Saved entries

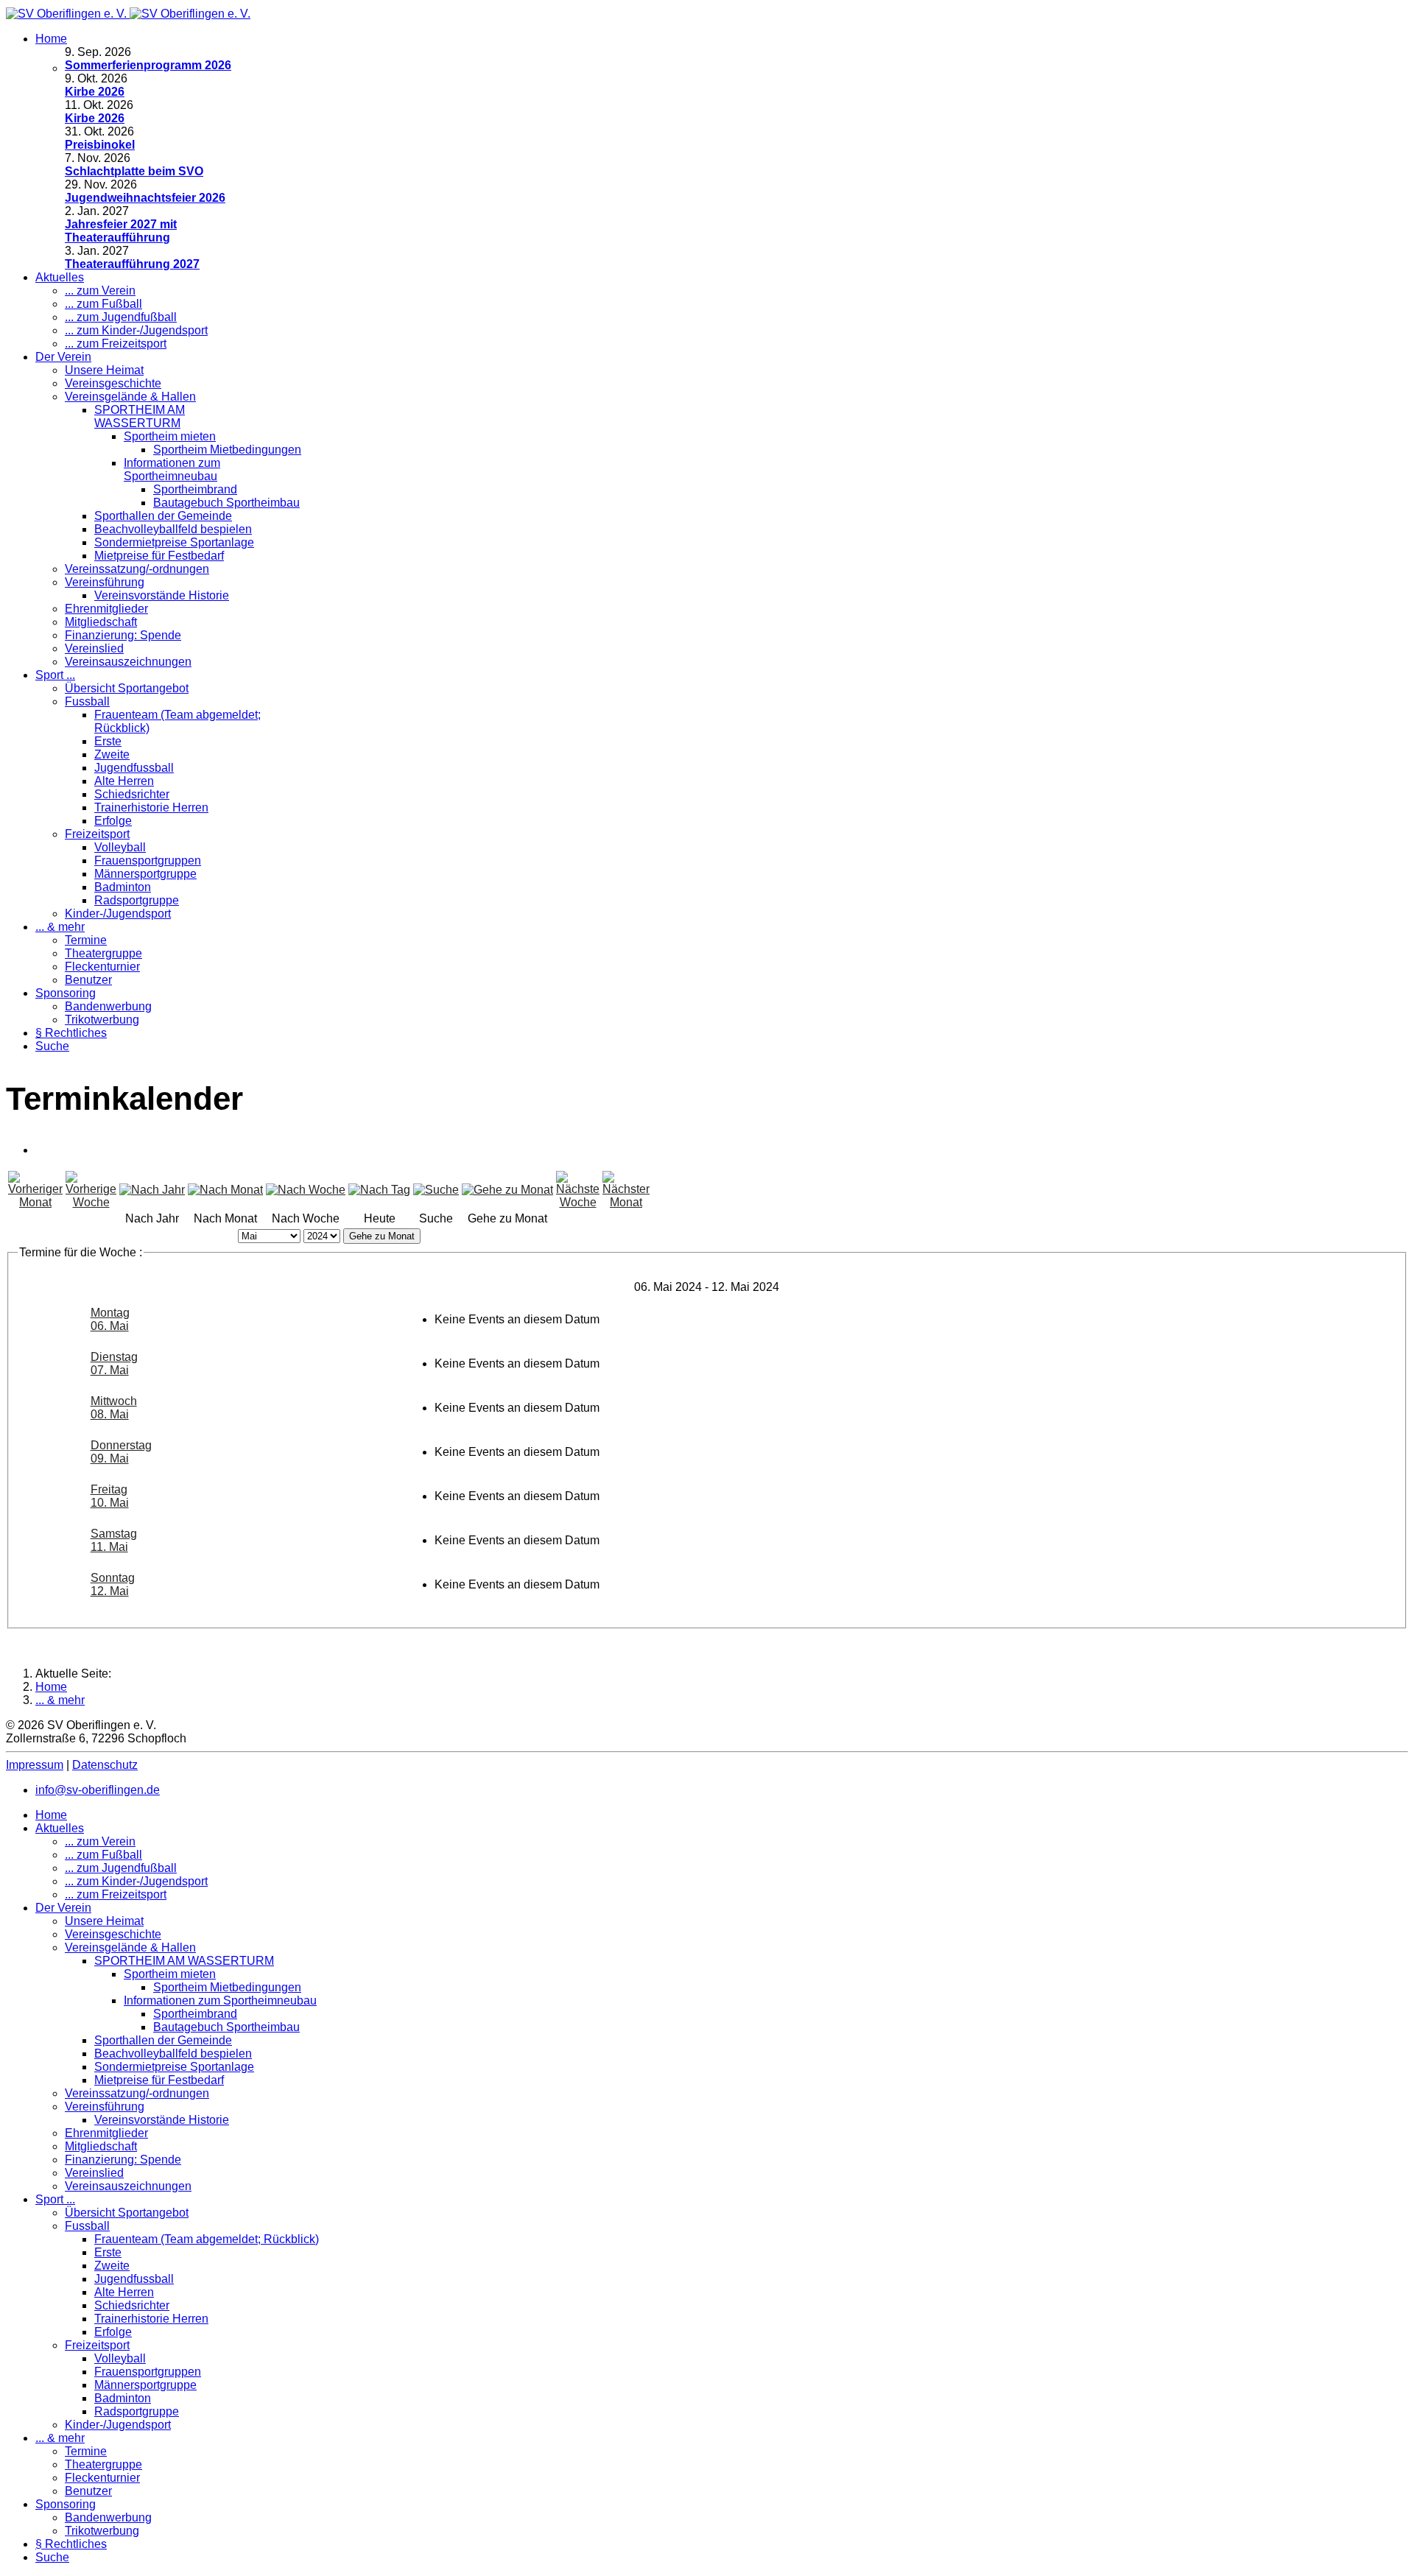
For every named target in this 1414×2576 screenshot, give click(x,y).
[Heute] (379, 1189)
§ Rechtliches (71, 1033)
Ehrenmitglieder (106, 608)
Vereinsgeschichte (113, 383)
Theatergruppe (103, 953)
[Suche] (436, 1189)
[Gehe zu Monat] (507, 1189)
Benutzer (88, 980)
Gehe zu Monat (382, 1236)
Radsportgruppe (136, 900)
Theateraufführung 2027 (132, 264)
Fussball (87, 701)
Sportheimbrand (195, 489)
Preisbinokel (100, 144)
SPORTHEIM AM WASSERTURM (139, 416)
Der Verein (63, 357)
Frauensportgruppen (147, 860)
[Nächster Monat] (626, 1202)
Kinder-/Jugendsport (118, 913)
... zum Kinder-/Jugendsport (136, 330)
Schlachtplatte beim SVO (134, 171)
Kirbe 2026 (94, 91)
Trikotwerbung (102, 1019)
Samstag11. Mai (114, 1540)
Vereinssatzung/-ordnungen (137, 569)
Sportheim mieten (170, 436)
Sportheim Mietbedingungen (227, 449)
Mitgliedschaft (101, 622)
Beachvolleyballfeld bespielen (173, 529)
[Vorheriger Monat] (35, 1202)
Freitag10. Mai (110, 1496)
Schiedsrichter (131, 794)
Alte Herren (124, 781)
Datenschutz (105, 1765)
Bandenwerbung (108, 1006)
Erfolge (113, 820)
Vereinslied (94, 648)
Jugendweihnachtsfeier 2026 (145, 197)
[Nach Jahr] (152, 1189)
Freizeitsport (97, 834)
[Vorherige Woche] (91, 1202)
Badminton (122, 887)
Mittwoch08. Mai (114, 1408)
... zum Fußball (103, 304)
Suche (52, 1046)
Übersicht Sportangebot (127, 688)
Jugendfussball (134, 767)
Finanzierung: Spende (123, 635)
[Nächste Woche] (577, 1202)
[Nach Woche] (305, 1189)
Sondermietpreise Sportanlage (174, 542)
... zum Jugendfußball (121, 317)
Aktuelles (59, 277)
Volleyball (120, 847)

**Assignment**. Print exactly the lines above, starting at the line that contains "Erfolge (113, 820)" and ending with the last line of the records, both included.

**Answer for the task**.
Erfolge (113, 820)
Vereinslied (94, 648)
Jugendweihnachtsfeier 2026 (145, 197)
[Nach Jahr] (152, 1189)
Freizeitsport (97, 834)
[Vorherige Woche] (91, 1202)
Badminton (122, 887)
Mittwoch08. Mai (114, 1408)
... zum Fußball (103, 304)
Suche (52, 1046)
Übersicht Sportangebot (127, 688)
Jugendfussball (134, 767)
Finanzierung: Spende (123, 635)
[Nächste Woche] (577, 1202)
[Nach Woche] (305, 1189)
Sondermietpreise Sportanlage (174, 542)
... zum Jugendfußball (121, 317)
Aktuelles (59, 277)
Volleyball (120, 847)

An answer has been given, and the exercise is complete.